In particular, we worked on a square in the south-west suburbs of Milan, called La Piana. We collaborated with Atir Teatro Ringhiera whose headquarters were located there, with the citizens and the district associations. During a workshop held with European and local partners, we constructed a large signage with the name of the place, since no board displaying the name of the square previously existed. We began to lend value to the place identity starting from the name itself, and we thus left this huge sign as a tangible legacy of our action.

In the last year, I also worked on a project in line with the research conducted during my PhD program on the Expo Village, focused on the topic of hospitality. This is a project commissioned by the Conservation and Building Services Area of the Politecnico on the residences of Politecnico di Milano, aimed at improving communication and the service provided to students by also transforming the internal spaces of the residences.
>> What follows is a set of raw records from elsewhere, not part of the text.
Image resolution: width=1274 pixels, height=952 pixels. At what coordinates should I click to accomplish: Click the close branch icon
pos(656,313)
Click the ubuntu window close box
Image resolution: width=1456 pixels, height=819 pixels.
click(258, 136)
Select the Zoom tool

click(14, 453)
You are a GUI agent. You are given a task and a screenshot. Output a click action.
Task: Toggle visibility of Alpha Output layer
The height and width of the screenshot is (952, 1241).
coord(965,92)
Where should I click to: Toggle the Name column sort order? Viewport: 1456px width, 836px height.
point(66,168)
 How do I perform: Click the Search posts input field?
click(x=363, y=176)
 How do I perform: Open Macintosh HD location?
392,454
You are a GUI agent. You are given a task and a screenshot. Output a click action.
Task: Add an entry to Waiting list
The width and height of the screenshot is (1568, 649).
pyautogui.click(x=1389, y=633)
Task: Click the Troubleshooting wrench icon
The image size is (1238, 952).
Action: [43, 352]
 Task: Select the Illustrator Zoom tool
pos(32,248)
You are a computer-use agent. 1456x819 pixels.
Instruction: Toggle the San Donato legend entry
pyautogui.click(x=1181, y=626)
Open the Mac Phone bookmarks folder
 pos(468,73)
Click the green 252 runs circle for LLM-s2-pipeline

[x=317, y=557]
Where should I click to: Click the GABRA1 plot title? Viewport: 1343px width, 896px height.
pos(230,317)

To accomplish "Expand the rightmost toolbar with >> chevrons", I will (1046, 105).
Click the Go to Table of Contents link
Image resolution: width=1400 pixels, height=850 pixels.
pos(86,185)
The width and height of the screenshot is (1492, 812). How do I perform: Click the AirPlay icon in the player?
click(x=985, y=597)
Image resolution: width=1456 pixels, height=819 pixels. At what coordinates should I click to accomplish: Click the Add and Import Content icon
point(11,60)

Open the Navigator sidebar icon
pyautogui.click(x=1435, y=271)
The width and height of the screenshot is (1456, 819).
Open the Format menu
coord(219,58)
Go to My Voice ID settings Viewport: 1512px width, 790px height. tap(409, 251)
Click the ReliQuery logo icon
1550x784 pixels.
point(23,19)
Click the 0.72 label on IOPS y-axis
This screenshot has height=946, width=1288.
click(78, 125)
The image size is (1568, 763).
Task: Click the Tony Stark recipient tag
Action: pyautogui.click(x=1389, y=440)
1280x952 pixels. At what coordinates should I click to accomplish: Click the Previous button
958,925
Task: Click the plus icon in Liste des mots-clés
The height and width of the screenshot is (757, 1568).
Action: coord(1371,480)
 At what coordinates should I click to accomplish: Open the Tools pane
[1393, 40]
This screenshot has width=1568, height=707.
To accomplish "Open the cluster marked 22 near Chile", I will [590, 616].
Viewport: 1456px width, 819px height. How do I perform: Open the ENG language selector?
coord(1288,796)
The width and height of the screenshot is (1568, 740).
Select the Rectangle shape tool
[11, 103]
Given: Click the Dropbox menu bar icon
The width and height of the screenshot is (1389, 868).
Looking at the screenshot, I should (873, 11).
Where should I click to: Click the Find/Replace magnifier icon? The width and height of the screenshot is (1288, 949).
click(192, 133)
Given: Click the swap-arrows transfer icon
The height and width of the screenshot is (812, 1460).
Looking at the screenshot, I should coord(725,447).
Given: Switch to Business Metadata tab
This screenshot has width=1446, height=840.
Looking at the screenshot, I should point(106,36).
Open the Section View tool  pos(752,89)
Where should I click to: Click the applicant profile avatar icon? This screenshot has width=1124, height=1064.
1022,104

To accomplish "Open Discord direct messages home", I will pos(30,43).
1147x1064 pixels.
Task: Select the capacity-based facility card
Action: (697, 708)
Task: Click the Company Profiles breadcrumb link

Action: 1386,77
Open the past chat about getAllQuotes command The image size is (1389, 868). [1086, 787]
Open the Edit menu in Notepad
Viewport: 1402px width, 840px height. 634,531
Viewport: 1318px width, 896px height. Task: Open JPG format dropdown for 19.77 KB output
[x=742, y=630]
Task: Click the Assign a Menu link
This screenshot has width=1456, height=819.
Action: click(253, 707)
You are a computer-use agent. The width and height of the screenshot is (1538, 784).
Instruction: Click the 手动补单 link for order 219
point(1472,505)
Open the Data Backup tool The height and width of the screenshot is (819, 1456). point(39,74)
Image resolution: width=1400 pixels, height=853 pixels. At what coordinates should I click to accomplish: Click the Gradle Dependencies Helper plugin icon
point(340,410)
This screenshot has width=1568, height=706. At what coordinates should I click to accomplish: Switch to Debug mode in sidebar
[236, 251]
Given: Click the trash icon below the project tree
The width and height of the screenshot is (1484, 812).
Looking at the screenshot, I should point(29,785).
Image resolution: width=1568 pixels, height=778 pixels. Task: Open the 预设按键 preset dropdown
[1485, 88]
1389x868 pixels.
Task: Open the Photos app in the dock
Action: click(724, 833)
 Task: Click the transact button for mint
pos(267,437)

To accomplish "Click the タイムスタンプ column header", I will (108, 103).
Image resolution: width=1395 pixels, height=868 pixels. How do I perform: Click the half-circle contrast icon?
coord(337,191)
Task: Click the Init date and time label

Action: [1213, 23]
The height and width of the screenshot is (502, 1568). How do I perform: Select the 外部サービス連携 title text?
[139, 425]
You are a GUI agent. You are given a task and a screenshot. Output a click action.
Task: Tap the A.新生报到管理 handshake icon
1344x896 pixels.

The project is ambitious and displays multiple levels of intervention: institutional communication, spatial communication, internal communication between guests and communication with the outside world, with the involvement of the neighborhood where the residence is situated.

As can be seen from the researches submitted, though they are defined by different aspects, the common thread is the centrality of the design of spaces as an essential aspect to create an opportunity for exchange, conviviality and social innovation. Whether we are dealing with a neighborhood vegetable garden or an educational one, with a square, a campus or a university residence, the idea is that these places can turn into community hubs, developers of social practices, aggregation centres for the local community, and that they are co-designed and co-implemented through bottom-up processes.

Another crucial aspect of our modus operandi that emerges from these research is the integration between research and teaching and thus the collaboration between teachers, researchers and students alongside the local communities, associations, citizens and public administration.

«The aspect I appreciate the most in the research projects we are carrying out is the real social impact. The idea of research we normally have is something abstract and theoretical; our research, by contrast, have a real impact on the communities we work with.»

The object I brought with me is a walnut. Not only because I always get fascinated by the perfection of natural forms, but also because walnuts are one of my son’s favourite toys in his first year of life. Diego, in fact, made me considering this fruit from another point of view, with a different meaning; he made me reflect on how sometimes true innovation stems precisely from a change in perspective. This is what I think research should aim for.